- [Task to carry out]: Working through the lines below, return each one that holds "computer".

Saved data entries:
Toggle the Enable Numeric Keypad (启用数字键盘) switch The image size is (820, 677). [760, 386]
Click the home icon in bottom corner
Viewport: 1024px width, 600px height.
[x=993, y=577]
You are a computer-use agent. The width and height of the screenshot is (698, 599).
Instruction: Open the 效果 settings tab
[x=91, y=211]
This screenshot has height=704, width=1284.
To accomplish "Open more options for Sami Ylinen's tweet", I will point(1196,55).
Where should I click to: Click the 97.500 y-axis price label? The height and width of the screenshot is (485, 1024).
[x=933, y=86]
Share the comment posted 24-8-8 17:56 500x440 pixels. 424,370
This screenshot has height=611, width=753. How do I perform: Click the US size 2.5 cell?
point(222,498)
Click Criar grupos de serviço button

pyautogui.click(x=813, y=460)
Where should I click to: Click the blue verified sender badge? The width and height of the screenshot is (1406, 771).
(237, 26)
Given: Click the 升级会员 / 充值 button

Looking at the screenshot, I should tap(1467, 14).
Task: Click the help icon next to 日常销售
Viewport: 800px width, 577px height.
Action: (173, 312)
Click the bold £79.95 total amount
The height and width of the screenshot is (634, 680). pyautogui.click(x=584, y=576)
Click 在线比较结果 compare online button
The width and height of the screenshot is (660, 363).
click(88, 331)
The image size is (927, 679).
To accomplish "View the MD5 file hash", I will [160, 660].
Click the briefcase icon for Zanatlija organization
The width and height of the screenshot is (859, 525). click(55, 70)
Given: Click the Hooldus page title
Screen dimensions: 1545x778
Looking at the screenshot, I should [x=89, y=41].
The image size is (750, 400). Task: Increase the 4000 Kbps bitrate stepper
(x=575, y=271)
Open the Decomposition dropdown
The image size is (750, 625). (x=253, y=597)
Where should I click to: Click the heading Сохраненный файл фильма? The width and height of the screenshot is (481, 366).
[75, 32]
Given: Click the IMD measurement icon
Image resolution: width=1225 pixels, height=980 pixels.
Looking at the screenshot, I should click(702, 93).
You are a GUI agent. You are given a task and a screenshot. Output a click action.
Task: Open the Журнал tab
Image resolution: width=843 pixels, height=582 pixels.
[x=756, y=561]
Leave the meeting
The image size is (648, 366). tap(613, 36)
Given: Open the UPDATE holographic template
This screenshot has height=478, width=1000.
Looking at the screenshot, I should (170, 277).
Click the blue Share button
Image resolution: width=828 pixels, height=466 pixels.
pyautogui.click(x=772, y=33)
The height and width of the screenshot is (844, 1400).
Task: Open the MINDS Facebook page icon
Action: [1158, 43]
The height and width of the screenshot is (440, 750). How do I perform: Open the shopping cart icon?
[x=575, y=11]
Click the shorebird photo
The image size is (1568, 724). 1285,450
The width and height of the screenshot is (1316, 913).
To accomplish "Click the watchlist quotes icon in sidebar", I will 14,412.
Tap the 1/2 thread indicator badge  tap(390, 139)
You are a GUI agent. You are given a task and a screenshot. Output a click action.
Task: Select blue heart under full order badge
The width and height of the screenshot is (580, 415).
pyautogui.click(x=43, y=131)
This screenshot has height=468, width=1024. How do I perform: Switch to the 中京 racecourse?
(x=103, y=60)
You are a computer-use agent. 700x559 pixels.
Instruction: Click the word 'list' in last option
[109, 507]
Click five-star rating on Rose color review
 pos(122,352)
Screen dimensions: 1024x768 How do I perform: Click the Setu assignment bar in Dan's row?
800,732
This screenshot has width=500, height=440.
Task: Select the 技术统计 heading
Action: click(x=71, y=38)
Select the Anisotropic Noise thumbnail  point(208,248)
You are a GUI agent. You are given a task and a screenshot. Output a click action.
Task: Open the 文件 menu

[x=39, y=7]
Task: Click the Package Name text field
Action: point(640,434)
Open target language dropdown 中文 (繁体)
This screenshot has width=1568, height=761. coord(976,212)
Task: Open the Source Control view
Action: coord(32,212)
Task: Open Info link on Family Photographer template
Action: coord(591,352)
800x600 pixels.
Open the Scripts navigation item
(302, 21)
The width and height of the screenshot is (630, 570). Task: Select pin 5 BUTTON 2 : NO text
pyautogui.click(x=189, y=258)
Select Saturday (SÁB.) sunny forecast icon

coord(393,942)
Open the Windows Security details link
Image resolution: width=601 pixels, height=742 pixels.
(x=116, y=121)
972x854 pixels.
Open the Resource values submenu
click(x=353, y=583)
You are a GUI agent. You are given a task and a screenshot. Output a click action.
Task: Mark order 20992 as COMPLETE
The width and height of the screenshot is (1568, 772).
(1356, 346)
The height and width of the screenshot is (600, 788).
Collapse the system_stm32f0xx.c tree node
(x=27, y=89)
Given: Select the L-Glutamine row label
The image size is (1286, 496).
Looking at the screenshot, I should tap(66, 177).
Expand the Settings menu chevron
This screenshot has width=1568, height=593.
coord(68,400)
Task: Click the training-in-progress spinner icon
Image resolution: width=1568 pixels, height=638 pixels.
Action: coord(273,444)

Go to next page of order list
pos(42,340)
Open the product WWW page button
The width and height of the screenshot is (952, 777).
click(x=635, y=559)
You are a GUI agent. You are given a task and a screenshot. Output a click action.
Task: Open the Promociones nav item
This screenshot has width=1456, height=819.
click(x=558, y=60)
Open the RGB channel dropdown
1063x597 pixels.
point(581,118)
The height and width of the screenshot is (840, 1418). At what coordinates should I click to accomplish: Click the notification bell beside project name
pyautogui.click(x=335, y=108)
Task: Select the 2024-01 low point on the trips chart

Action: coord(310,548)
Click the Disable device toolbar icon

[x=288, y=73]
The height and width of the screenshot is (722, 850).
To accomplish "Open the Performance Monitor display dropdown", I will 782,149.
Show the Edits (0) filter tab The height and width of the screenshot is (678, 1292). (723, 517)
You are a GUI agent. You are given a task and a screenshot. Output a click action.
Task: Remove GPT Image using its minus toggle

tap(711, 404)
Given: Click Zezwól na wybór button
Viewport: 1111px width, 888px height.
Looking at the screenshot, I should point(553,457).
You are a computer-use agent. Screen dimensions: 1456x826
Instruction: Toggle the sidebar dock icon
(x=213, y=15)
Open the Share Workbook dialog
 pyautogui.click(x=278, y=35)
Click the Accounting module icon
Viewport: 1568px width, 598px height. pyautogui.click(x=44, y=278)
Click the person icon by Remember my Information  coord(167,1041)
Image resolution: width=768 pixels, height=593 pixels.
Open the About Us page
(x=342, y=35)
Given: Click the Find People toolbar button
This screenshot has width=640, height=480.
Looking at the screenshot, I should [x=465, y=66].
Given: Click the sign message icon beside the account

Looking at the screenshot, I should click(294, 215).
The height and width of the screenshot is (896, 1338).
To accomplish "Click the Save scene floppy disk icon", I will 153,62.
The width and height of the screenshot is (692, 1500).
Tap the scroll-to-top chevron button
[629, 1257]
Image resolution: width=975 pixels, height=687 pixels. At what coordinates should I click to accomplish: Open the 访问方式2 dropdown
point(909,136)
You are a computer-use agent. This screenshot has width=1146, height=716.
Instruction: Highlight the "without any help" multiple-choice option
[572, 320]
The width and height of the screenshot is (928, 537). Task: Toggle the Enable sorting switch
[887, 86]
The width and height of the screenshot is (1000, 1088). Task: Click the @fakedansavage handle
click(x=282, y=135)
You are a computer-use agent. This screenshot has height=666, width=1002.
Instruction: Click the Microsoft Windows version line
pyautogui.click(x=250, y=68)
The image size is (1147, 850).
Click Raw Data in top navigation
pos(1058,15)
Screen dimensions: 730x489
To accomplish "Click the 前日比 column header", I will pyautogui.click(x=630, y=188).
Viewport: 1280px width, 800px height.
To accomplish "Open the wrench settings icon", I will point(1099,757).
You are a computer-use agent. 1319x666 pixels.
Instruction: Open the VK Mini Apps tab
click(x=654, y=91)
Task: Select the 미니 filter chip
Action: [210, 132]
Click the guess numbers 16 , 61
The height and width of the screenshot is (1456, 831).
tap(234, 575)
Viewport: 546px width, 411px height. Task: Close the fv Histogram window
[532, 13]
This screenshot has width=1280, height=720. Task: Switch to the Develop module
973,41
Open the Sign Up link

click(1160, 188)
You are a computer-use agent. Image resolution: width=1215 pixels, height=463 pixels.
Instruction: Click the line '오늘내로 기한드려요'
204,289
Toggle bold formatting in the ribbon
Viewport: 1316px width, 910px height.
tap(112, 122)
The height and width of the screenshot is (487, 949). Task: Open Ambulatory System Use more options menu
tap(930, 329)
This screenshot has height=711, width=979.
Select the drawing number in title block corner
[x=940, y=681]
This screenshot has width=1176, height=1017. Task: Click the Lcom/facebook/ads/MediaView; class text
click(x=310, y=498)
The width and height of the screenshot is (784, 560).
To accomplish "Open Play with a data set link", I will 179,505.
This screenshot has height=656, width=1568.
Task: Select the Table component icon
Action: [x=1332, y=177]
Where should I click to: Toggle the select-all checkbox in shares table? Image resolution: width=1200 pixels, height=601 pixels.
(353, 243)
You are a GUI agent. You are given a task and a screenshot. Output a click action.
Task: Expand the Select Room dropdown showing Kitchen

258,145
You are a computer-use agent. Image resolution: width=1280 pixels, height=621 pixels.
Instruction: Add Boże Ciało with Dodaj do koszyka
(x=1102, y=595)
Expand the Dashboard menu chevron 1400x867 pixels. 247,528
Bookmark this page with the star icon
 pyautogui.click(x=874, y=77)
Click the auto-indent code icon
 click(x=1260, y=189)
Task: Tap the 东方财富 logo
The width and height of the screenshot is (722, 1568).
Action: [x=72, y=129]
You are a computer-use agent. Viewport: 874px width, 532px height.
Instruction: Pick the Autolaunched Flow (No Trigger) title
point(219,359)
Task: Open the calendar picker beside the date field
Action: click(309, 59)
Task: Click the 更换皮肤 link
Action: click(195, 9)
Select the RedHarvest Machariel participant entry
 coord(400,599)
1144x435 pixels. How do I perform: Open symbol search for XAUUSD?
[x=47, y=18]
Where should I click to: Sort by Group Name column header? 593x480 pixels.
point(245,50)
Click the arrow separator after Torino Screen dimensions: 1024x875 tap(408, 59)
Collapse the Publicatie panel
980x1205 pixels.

- [Reply]:
You are a computer-use agent. The width and height of the screenshot is (698, 599).
You are a computer-use agent. 700x559 pixels.
You are a computer-use agent. Screen dimensions: 1456x826
You are a computer-use agent. This screenshot has width=1146, height=716.
You are a computer-use agent. This screenshot has height=666, width=1002.
You are a computer-use agent. 1319x666 pixels.
You are a computer-use agent. Image resolution: width=1215 pixels, height=463 pixels.
You are a computer-use agent. Image resolution: width=1280 pixels, height=621 pixels.
You are a computer-use agent. Viewport: 874px width, 532px height.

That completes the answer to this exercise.